【学習センター機関誌から】「わからない」ことからの学び





五十嵐 敦
放送大学 福島学習センター客員教授
福島大学 名誉教授
専攻分野 心理学(発達心理学・職業心理学)

世の中、「わからない」ことが多いです。でも、わかったようなことをいう人もたくさんいますね。
偏った情報や知識、情報過多の中で都合のよい、わかりやすいものに私たちは飛びついてしまいます。
「あのお店はおいしいよ!」と言われ、「本当かな?メニューは全部食べてみた?」などといっていると嫌われてしまいそうですね。

わかったつもりになると学ばなくなります。というか、わかるものやわかりやすいものだけを受け入れて、それまでの理解(と呼ぶかどうか)をより強固にし、わからないものを排除し、わかり合えないと戦争にまで発展します。
むしろ、わかったつもりになって敵と決めつけ、自分たちとは相いれないから戦う。
「わかる」というのは怖いものです。

以前ある件で、それまでの経過や当事者・関係者と直接のやり取りから「わからない」と発言しました。ところがソーシャルワーカーや臨床家などが、「それは家族、親子関係の…に起因した…」と決めつけたのです。
怖かったですね。
この人たちは、自分の専門(と言えるのか?)、あるいは聞きかじったり、たまたま読んだ本の情報から「わかった」つもりになって、他の要因を考慮したり異なる次元から検討することを放棄しています。
学びとは、そこにとどまることではなく、わからないことを前提に柔軟な目で検証、応用していく力ではないでしょうか。

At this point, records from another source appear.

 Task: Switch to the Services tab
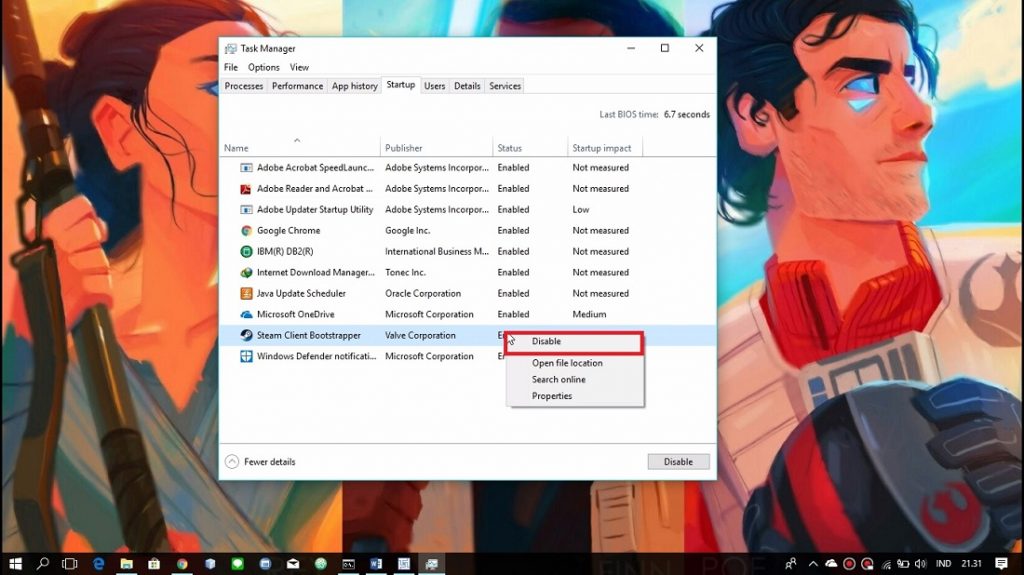coord(505,86)
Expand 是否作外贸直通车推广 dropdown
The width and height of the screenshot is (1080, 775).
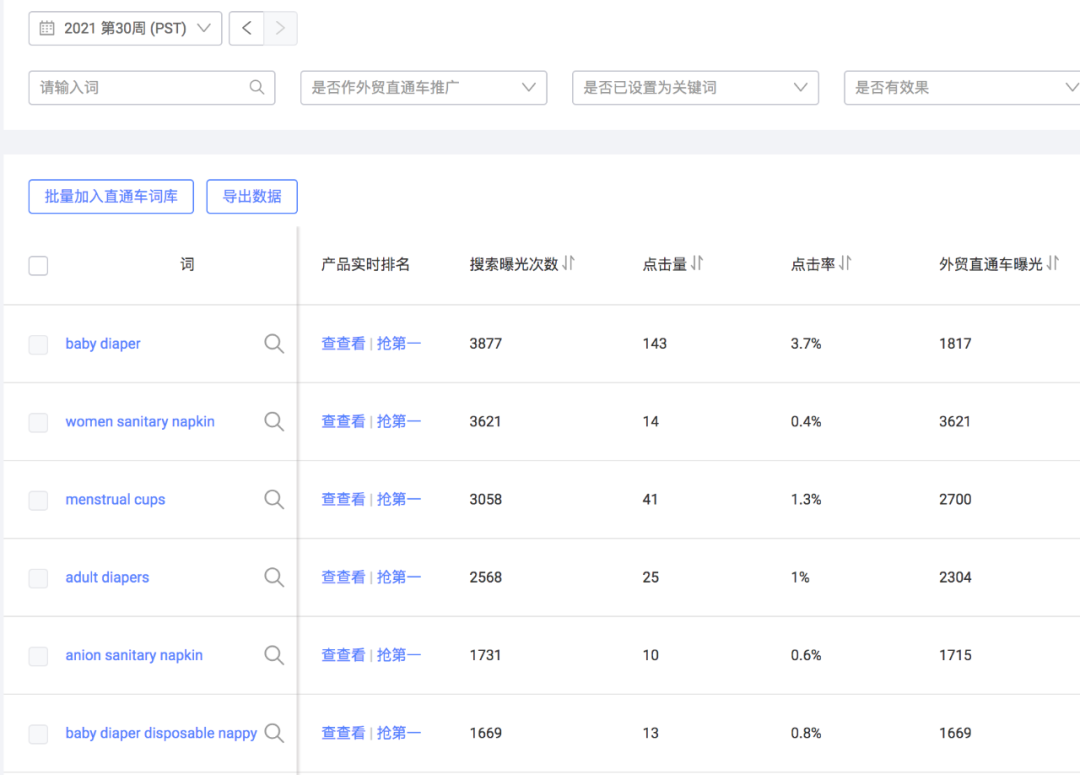tap(423, 88)
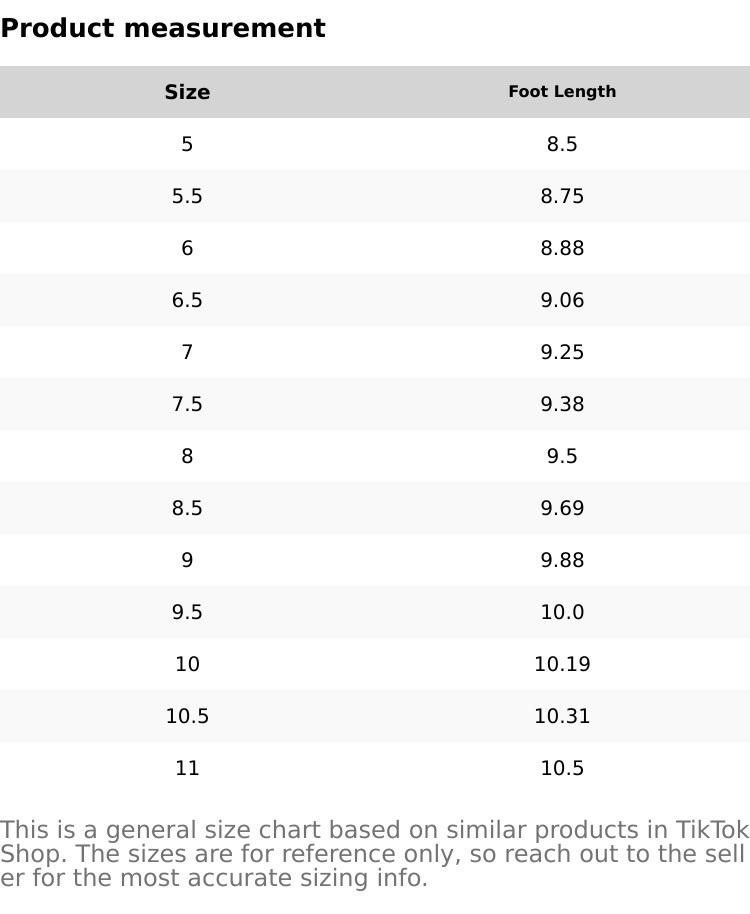Select the size 10.5 cell
The width and height of the screenshot is (750, 914).
(187, 716)
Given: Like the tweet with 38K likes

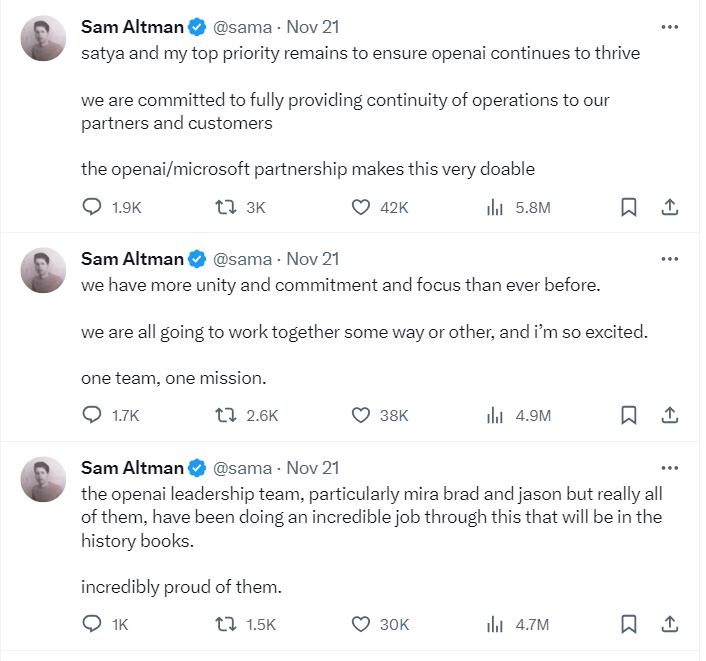Looking at the screenshot, I should (362, 415).
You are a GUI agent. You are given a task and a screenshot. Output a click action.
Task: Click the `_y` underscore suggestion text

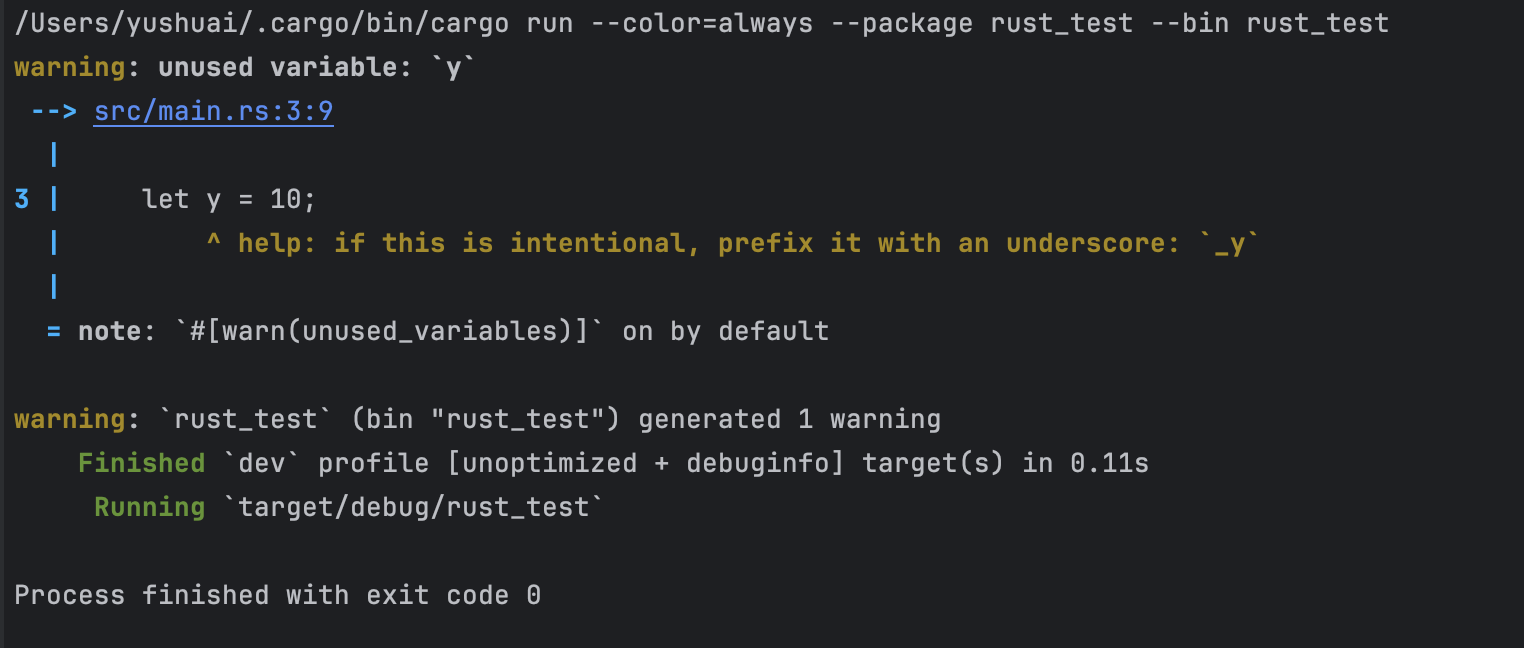(1229, 244)
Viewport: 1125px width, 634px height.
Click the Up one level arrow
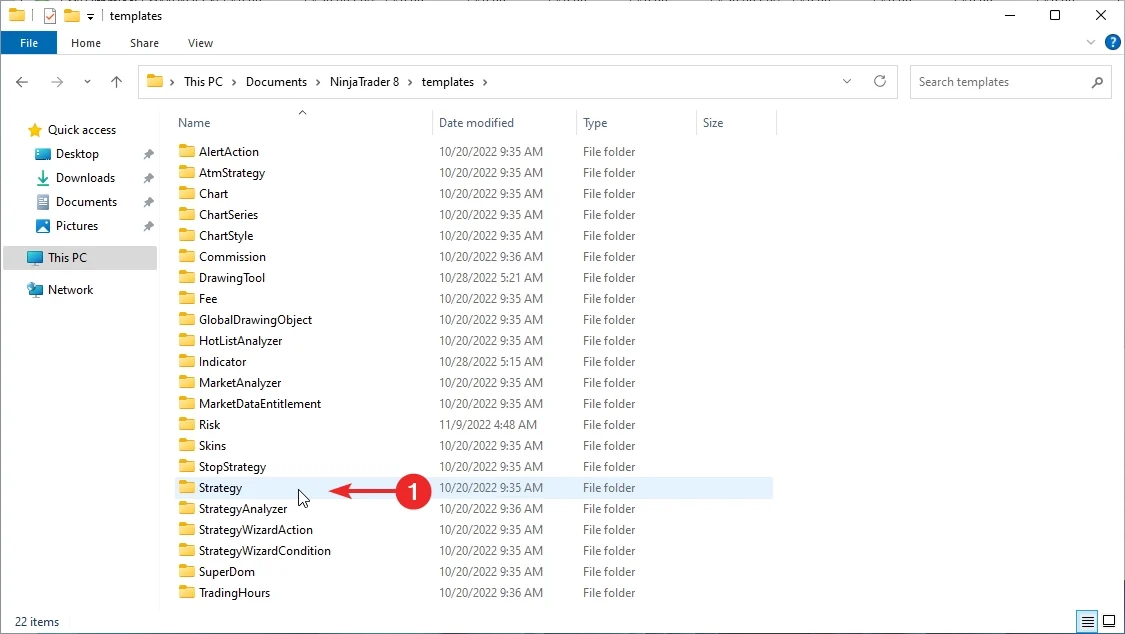point(116,82)
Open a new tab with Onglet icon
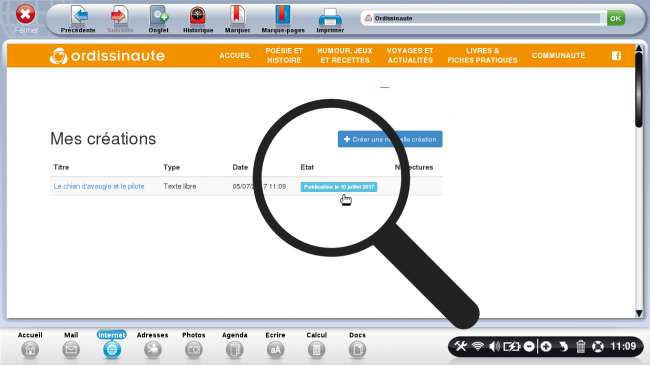Screen dimensions: 650x365 [159, 16]
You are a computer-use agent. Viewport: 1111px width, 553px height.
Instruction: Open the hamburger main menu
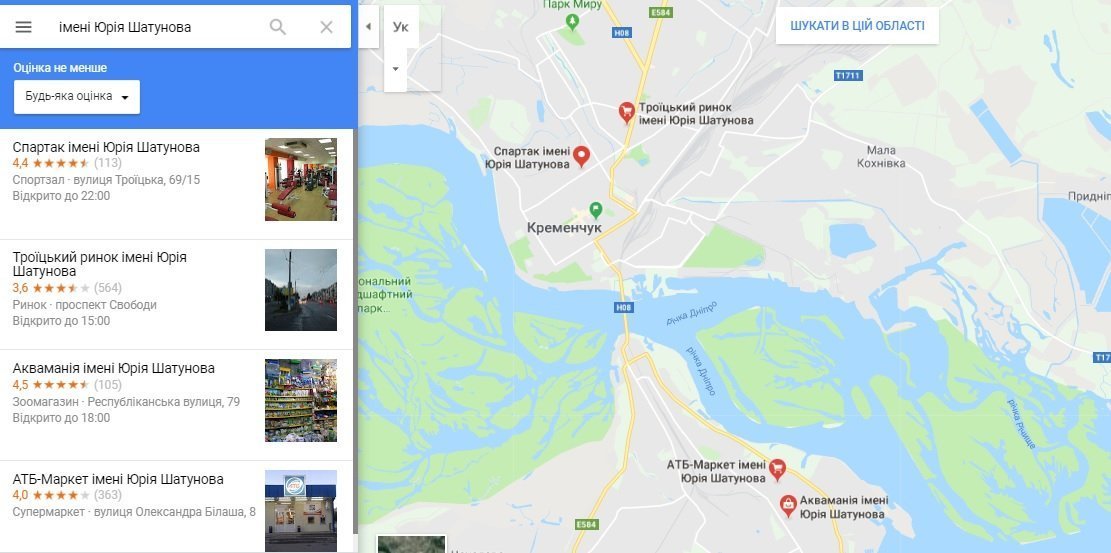click(x=23, y=27)
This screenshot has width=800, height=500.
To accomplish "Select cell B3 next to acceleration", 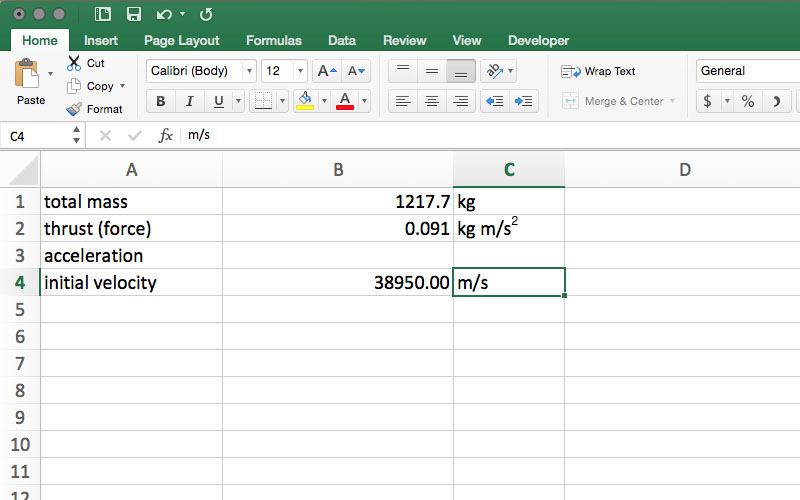I will pyautogui.click(x=338, y=256).
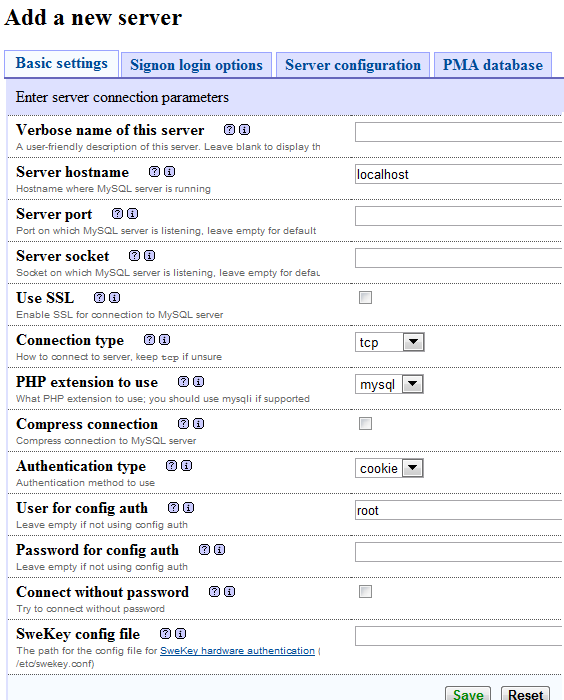This screenshot has height=700, width=564.
Task: Open the PHP extension mysql dropdown
Action: click(x=389, y=384)
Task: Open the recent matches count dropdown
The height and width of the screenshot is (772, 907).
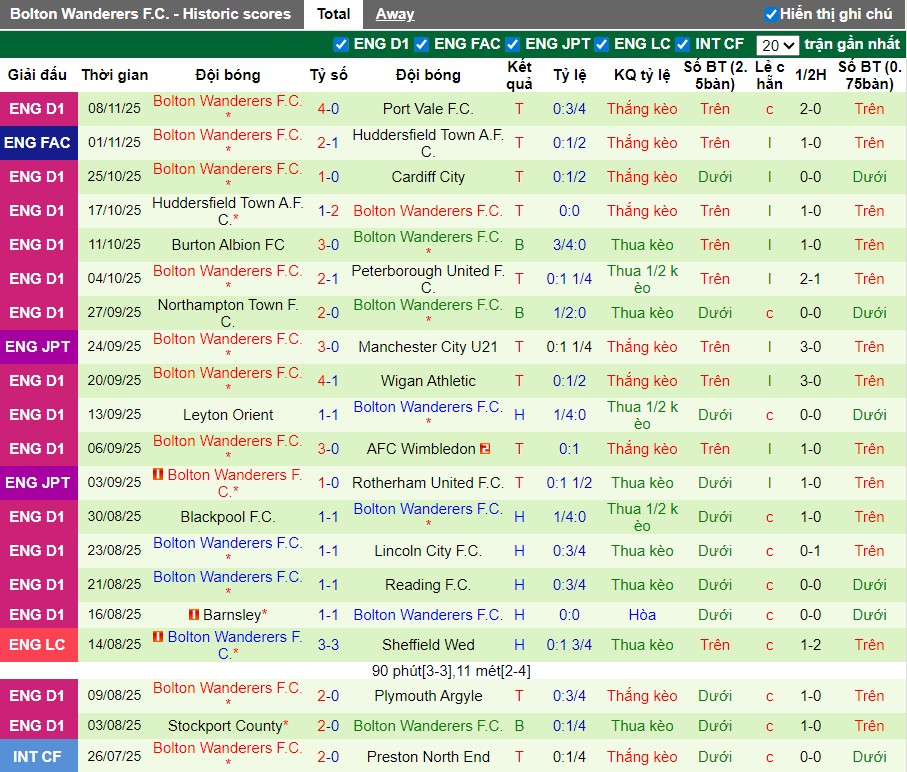Action: [x=777, y=45]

学習センターで皆さんと学んでいくことは、「わからない」の連続です。
それでは無責任ですから、「わかる」範囲と視点からコメントし、「わからない」ことを一緒に考えたり教えていただいたりしています。一市民として素朴な疑問を発するようにしています(ゼミに参加されている方々、ゴメンナサイ、そしてアリガトウございます)。

批判的思考とは、「相手の発言に耳を傾け、証拠や論理、感情を的確に解釈すること、自分の考えに誤りや偏りがないかを振り返ること」とされています(これも本当かどうか調べてみましょう…)。
批判的思考は、市民としての生活に必要なコミュニケーション能力を支え、良き市民になるために大切なことのようです。しかし、私たちは学んでから生きているわけではありませんね。
生活しながら学んでいます。

遠い昔に聞いたソクラテスの「無知の知」ということでしょうか。
デューイの「省察的思考…深遠や知識を、それを支えている根拠とそこから導き出される結論に照らして、能動的、持続的、慎重に考慮する思考」など、何を言っているのかよくわかりませんが、批判的思考の態度は科学リテラシーを高め、病気や食生活の知識を高めます。
結果として病気への適応を高めていた(楠見ら、2009)という報告もあるので、筆者も自分の勉強不足を棚に上げ、「わからない」を駆使して学んでいきたいと思います。
と、わかったようなことを書いてしまいましたか?

本年もよろしくお願いいたします。